Brief: Output the items below as a JSON list of strings, one string per line, skipping blank lines.

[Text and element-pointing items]
■ ■ ■ ■ ■ ■ ■

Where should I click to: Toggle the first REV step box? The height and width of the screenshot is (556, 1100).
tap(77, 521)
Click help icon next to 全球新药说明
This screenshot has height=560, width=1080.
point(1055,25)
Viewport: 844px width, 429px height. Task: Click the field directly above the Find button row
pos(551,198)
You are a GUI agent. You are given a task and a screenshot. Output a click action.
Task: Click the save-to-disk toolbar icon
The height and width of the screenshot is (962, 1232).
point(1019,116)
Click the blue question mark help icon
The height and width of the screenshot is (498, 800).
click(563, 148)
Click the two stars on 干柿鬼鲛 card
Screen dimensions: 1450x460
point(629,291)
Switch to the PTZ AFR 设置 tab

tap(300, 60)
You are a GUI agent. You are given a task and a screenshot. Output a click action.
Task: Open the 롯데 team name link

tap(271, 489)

■ ■ ■ ■ ■ ■ ■

Solution to the exercise:
[
  "Where should I click to: Toggle the first REV step box? The height and width of the screenshot is (556, 1100).",
  "tap(77, 521)",
  "Click help icon next to 全球新药说明",
  "This screenshot has height=560, width=1080.",
  "point(1055,25)",
  "Viewport: 844px width, 429px height. Task: Click the field directly above the Find button row",
  "pos(551,198)",
  "You are a GUI agent. You are given a task and a screenshot. Output a click action.",
  "Task: Click the save-to-disk toolbar icon",
  "The height and width of the screenshot is (962, 1232).",
  "point(1019,116)",
  "Click the blue question mark help icon",
  "The height and width of the screenshot is (498, 800).",
  "click(563, 148)",
  "Click the two stars on 干柿鬼鲛 card",
  "Screen dimensions: 1450x460",
  "point(629,291)",
  "Switch to the PTZ AFR 设置 tab",
  "tap(300, 60)",
  "You are a GUI agent. You are given a task and a screenshot. Output a click action.",
  "Task: Open the 롯데 team name link",
  "tap(271, 489)"
]